* **Instruksi yang Diberikan a**
Menurut potongan teks tentang Usamah bin Zaid, pada usia berapa ia akhirnya bisa mengangkat pedang dan berjihad di jalan Allah?

**** Potongan Teks ****

Pada perang Khandaq, kembali Usamah bin Zaid bersama teman-temannya menghadap Rasulullah ﷺ. Sama halnya pada perang Uhud, mereka ingin sekali berjihad di jalan Allah. Ia menegakkan badannya agar lolos dari seleksi ini. Rasa simpati dan kasihan Rasulullah ﷺ akhirnya mengizinkan ia ikut dalam perang Khandaq ini. Ia pun lega. Setelah usaha dan perjuangannya, akhirnya ia bisa mengangkat pedang, berjihad di jalan Allah pada usia lima belas tahun.

Pada perang Hunain, ketika tentara muslimin terdesak oleh gempuran musuh, Usamah bin Zaid bersama Al-‘Abbas, paman Rasulullah ﷺ, dan Abu Sufyan bin Al-Harits serta enam orang sahabat yang mulia, menjadi tameng hidup membela dan melindungi Rasulullah ﷺ dari tikaman dan sergapan tentara musuh. Dengan pertolongan Allah kemudian karena kerasnya perjuangan kelompok kecil ini, Rasulullah ﷺ mampu menghadapi gempuran musuh. Pertolongan dan kemenangan akhirnya berpihak pada pasukan sahabat.

**** Data Latihan Ini ****

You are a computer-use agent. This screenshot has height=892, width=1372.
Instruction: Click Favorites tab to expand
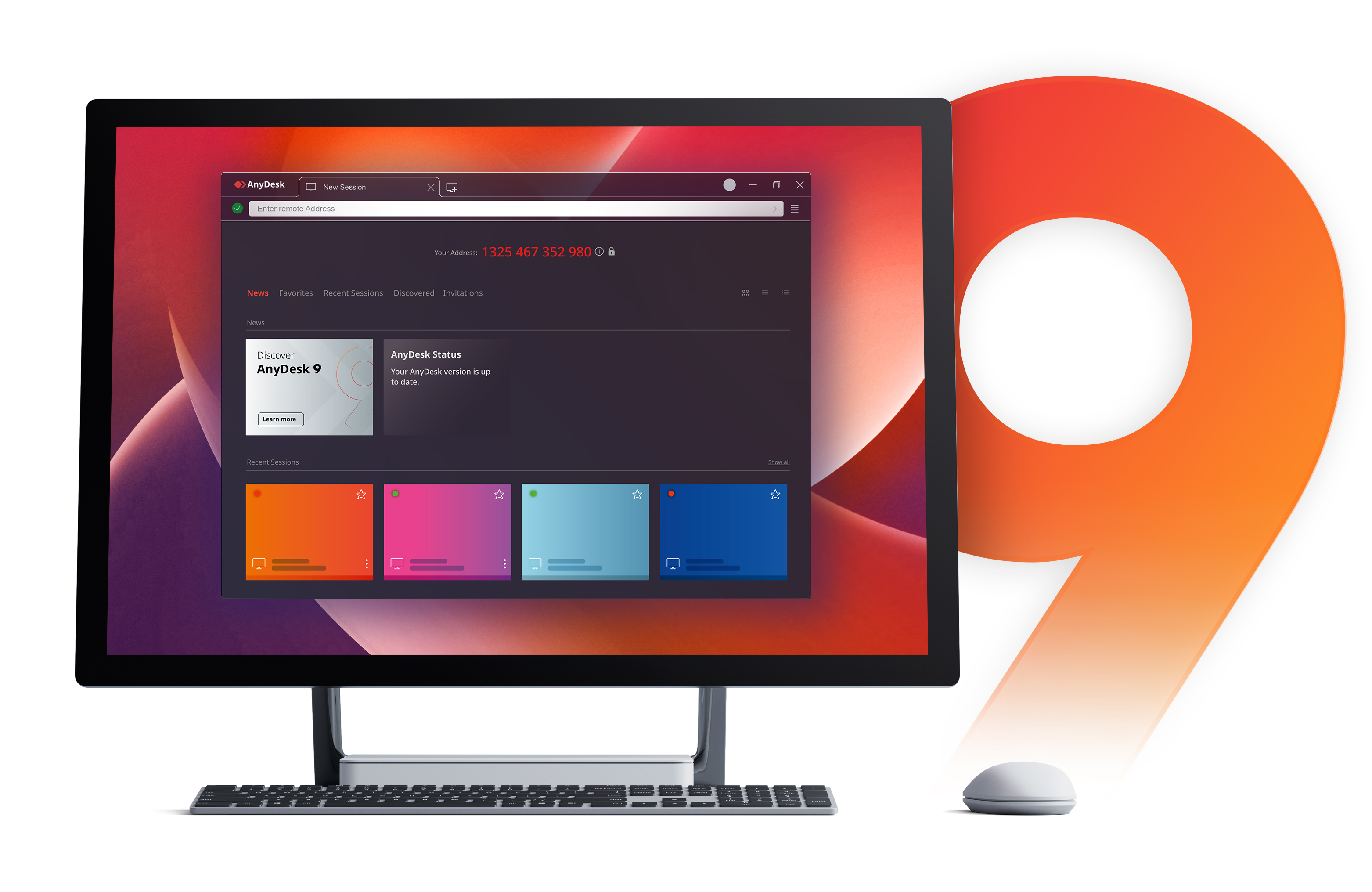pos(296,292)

****
**** Data Latihan Ini ****

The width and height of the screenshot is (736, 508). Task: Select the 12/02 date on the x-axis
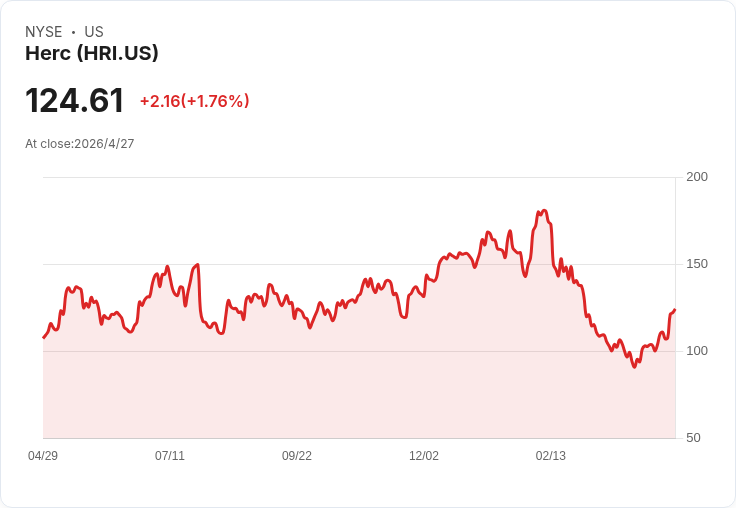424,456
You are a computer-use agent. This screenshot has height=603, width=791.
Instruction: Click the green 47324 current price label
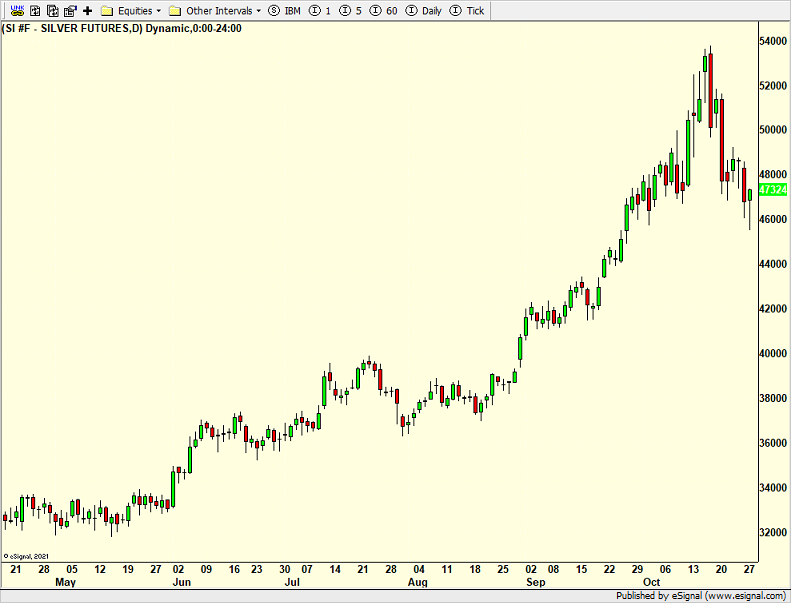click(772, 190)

****
**** Data Latihan Ini ****

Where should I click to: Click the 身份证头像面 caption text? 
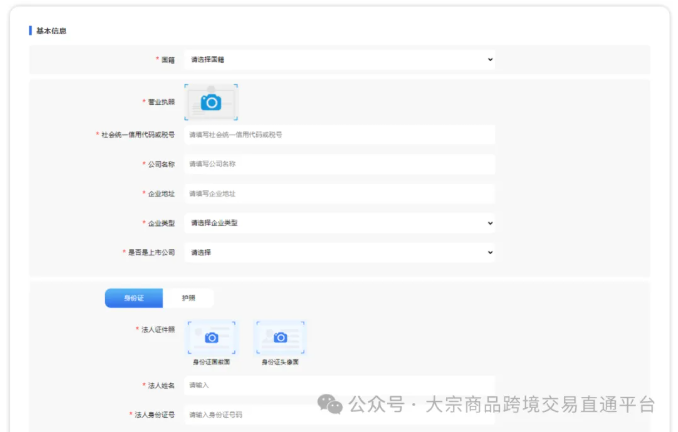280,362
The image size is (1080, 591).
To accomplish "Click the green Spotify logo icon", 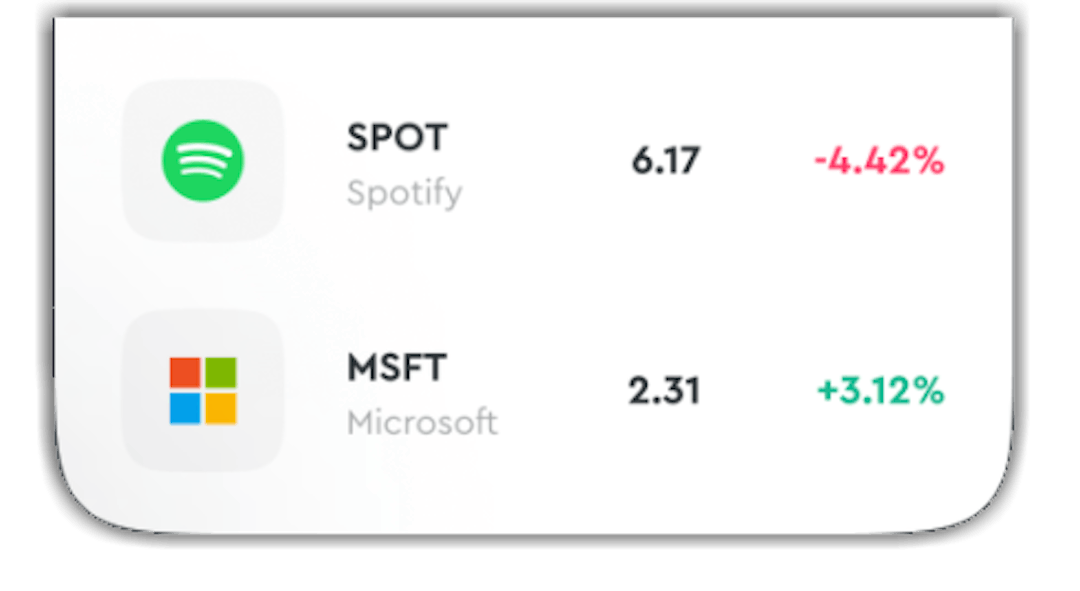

****

* **Instruksi yang Diberikan b**
Kalikan setiap angka koordinat pada jawaban dengan 2,05, lalu bulatkan ke bilangan bulat terdekat (nilai setengah dibulatkan ke atas). Tulis ulang baris-baris entri itu beserta permintaannya, mulai dari baris yang memuat "has height=892, width=1372." sampai dan termasuk baris yang memuat "pos(296,292)", tanpa menyertakan gambarnya.

* **Jawaban a**
Pada usia lima belas tahun.

* **Jawaban b**
You are a computer-use agent. This screenshot has height=892, width=1372.
Instruction: Click Favorites tab to expand
pos(607,599)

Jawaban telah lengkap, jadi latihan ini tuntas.